* Required work *
The whole of the data is to be reproduced exactly.

* Information provided *
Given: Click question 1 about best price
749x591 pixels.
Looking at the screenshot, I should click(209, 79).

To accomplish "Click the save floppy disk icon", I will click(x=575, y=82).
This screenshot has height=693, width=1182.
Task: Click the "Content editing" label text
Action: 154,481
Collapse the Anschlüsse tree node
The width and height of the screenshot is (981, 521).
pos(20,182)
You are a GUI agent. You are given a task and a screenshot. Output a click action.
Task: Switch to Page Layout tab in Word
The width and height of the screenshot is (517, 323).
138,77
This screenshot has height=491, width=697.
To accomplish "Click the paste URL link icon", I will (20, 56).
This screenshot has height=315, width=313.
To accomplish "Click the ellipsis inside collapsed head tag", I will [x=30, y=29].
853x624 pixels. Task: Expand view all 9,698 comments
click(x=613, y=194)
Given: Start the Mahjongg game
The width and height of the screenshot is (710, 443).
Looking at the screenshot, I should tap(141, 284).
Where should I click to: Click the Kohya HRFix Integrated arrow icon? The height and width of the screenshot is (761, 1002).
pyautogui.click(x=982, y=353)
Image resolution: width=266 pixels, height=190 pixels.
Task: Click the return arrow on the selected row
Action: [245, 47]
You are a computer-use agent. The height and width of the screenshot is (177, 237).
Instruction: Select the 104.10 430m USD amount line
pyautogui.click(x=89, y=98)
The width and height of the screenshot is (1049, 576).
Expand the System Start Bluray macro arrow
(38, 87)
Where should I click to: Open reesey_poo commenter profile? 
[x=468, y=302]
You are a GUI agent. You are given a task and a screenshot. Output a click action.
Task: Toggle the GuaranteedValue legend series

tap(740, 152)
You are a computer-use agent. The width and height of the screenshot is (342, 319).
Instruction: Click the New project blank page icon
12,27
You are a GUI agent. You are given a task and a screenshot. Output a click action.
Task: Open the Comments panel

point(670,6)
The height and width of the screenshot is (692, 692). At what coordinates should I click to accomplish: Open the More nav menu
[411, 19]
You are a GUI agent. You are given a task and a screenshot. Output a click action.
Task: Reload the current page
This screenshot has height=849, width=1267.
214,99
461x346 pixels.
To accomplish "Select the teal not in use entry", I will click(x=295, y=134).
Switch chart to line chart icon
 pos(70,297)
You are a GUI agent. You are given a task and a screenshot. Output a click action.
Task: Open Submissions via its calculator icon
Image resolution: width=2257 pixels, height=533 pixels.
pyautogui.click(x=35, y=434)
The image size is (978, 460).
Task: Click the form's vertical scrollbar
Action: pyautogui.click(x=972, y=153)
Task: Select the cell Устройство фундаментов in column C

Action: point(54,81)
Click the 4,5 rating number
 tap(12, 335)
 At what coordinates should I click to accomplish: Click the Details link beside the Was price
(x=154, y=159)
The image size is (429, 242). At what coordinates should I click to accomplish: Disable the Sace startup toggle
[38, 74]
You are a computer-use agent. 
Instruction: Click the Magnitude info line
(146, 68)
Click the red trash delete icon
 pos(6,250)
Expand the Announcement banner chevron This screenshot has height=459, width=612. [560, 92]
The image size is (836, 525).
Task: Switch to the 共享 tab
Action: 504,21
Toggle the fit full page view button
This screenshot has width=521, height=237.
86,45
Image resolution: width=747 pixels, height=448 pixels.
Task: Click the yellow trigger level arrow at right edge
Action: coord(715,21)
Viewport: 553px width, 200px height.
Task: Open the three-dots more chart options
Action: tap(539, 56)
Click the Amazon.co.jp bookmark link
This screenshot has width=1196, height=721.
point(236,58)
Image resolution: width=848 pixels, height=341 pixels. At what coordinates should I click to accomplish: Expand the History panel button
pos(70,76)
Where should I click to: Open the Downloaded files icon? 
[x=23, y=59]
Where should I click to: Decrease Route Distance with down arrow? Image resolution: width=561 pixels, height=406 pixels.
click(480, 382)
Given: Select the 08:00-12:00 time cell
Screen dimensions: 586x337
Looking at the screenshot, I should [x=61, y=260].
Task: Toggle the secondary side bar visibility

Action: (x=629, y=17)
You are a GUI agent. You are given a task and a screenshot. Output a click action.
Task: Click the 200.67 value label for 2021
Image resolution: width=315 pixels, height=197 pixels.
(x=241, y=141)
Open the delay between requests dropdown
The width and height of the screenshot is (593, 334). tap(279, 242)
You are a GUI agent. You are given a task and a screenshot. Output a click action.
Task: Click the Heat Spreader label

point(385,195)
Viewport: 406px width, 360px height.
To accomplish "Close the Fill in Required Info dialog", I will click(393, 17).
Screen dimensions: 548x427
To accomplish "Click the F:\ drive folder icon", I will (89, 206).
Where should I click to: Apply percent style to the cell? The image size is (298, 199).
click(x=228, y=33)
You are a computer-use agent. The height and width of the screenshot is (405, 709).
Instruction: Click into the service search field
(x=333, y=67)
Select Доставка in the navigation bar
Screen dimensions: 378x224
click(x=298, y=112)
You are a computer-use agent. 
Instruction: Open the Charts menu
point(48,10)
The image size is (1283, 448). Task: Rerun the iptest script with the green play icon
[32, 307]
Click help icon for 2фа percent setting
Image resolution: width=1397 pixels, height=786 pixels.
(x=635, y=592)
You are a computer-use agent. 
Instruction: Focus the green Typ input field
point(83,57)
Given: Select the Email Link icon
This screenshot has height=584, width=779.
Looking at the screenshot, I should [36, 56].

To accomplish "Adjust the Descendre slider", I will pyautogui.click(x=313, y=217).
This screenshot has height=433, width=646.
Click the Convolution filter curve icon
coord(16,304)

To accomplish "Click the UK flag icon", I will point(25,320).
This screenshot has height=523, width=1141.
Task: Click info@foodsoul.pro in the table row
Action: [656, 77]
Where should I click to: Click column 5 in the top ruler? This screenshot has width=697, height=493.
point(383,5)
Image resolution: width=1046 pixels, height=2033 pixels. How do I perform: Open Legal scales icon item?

* Written answer *
Given: Click question 1 about best price
749x591 pixels.
Looking at the screenshot, I should click(209, 79).

To accomplish "Click the save floppy disk icon", I will click(x=575, y=82).
This screenshot has height=693, width=1182.
Task: Click the "Content editing" label text
Action: 154,481
Collapse the Anschlüsse tree node
The width and height of the screenshot is (981, 521).
pos(20,182)
You are a GUI agent. You are given a task and a screenshot. Output a click action.
Task: Switch to Page Layout tab in Word
The width and height of the screenshot is (517, 323).
138,77
This screenshot has height=491, width=697.
To accomplish "Click the paste URL link icon", I will (20, 56).
This screenshot has height=315, width=313.
To accomplish "Click the ellipsis inside collapsed head tag", I will [x=30, y=29].
853x624 pixels. Task: Expand view all 9,698 comments
click(x=613, y=194)
Given: Start the Mahjongg game
The width and height of the screenshot is (710, 443).
Looking at the screenshot, I should tap(141, 284).
Where should I click to: Click the Kohya HRFix Integrated arrow icon? The height and width of the screenshot is (761, 1002).
pyautogui.click(x=982, y=353)
Image resolution: width=266 pixels, height=190 pixels.
Task: Click the return arrow on the selected row
Action: [245, 47]
You are a computer-use agent. The height and width of the screenshot is (177, 237).
Instruction: Select the 104.10 430m USD amount line
pyautogui.click(x=89, y=98)
The width and height of the screenshot is (1049, 576).
Expand the System Start Bluray macro arrow
(38, 87)
Where should I click to: Open reesey_poo commenter profile? 
[x=468, y=302]
You are a GUI agent. You are given a task and a screenshot. Output a click action.
Task: Toggle the GuaranteedValue legend series

tap(740, 152)
You are a computer-use agent. The width and height of the screenshot is (342, 319).
Instruction: Click the New project blank page icon
12,27
You are a GUI agent. You are given a task and a screenshot. Output a click action.
Task: Open the Comments panel

point(670,6)
The height and width of the screenshot is (692, 692). At what coordinates should I click to accomplish: Open the More nav menu
[411, 19]
You are a GUI agent. You are given a task and a screenshot. Output a click action.
Task: Reload the current page
This screenshot has height=849, width=1267.
214,99
461x346 pixels.
To accomplish "Select the teal not in use entry", I will click(x=295, y=134).
Switch chart to line chart icon
 pos(70,297)
You are a GUI agent. You are given a task and a screenshot. Output a click action.
Task: Open Submissions via its calculator icon
Image resolution: width=2257 pixels, height=533 pixels.
pyautogui.click(x=35, y=434)
The image size is (978, 460).
Task: Click the form's vertical scrollbar
Action: pyautogui.click(x=972, y=153)
Task: Select the cell Устройство фундаментов in column C

Action: point(54,81)
Click the 4,5 rating number
 tap(12, 335)
 At what coordinates should I click to accomplish: Click the Details link beside the Was price
(x=154, y=159)
The image size is (429, 242). At what coordinates should I click to accomplish: Disable the Sace startup toggle
[38, 74]
You are a computer-use agent. 
Instruction: Click the Magnitude info line
(146, 68)
Click the red trash delete icon
 pos(6,250)
Expand the Announcement banner chevron This screenshot has height=459, width=612. [560, 92]
The image size is (836, 525).
Task: Switch to the 共享 tab
Action: 504,21
Toggle the fit full page view button
This screenshot has width=521, height=237.
86,45
Image resolution: width=747 pixels, height=448 pixels.
Task: Click the yellow trigger level arrow at right edge
Action: coord(715,21)
Viewport: 553px width, 200px height.
Task: Open the three-dots more chart options
Action: tap(539, 56)
Click the Amazon.co.jp bookmark link
This screenshot has width=1196, height=721.
point(236,58)
Image resolution: width=848 pixels, height=341 pixels. At what coordinates should I click to accomplish: Expand the History panel button
pos(70,76)
Where should I click to: Open the Downloaded files icon? 
[x=23, y=59]
Where should I click to: Decrease Route Distance with down arrow? Image resolution: width=561 pixels, height=406 pixels.
click(480, 382)
Given: Select the 08:00-12:00 time cell
Screen dimensions: 586x337
Looking at the screenshot, I should [x=61, y=260].
Task: Toggle the secondary side bar visibility

Action: (x=629, y=17)
You are a GUI agent. You are given a task and a screenshot. Output a click action.
Task: Click the 200.67 value label for 2021
Image resolution: width=315 pixels, height=197 pixels.
(x=241, y=141)
Open the delay between requests dropdown
The width and height of the screenshot is (593, 334). tap(279, 242)
You are a GUI agent. You are given a task and a screenshot. Output a click action.
Task: Click the Heat Spreader label

point(385,195)
Viewport: 406px width, 360px height.
To accomplish "Close the Fill in Required Info dialog", I will click(393, 17).
Screen dimensions: 548x427
To accomplish "Click the F:\ drive folder icon", I will (89, 206).
Where should I click to: Apply percent style to the cell? The image size is (298, 199).
click(x=228, y=33)
You are a computer-use agent. The height and width of the screenshot is (405, 709).
Instruction: Click into the service search field
(x=333, y=67)
Select Доставка in the navigation bar
Screen dimensions: 378x224
click(x=298, y=112)
You are a computer-use agent. 
Instruction: Open the Charts menu
point(48,10)
The image size is (1283, 448). Task: Rerun the iptest script with the green play icon
[32, 307]
Click help icon for 2фа percent setting
Image resolution: width=1397 pixels, height=786 pixels.
(x=635, y=592)
You are a computer-use agent. 
Instruction: Focus the green Typ input field
point(83,57)
Given: Select the Email Link icon
This screenshot has height=584, width=779.
Looking at the screenshot, I should [36, 56].

To accomplish "Adjust the Descendre slider", I will pyautogui.click(x=313, y=217).
This screenshot has height=433, width=646.
Click the Convolution filter curve icon
coord(16,304)

To accomplish "Click the UK flag icon", I will point(25,320).
This screenshot has height=523, width=1141.
Task: Click info@foodsoul.pro in the table row
Action: [656, 77]
Where should I click to: Click column 5 in the top ruler? This screenshot has width=697, height=493.
point(383,5)
Image resolution: width=1046 pixels, height=2033 pixels. How do I perform: Open Legal scales icon item?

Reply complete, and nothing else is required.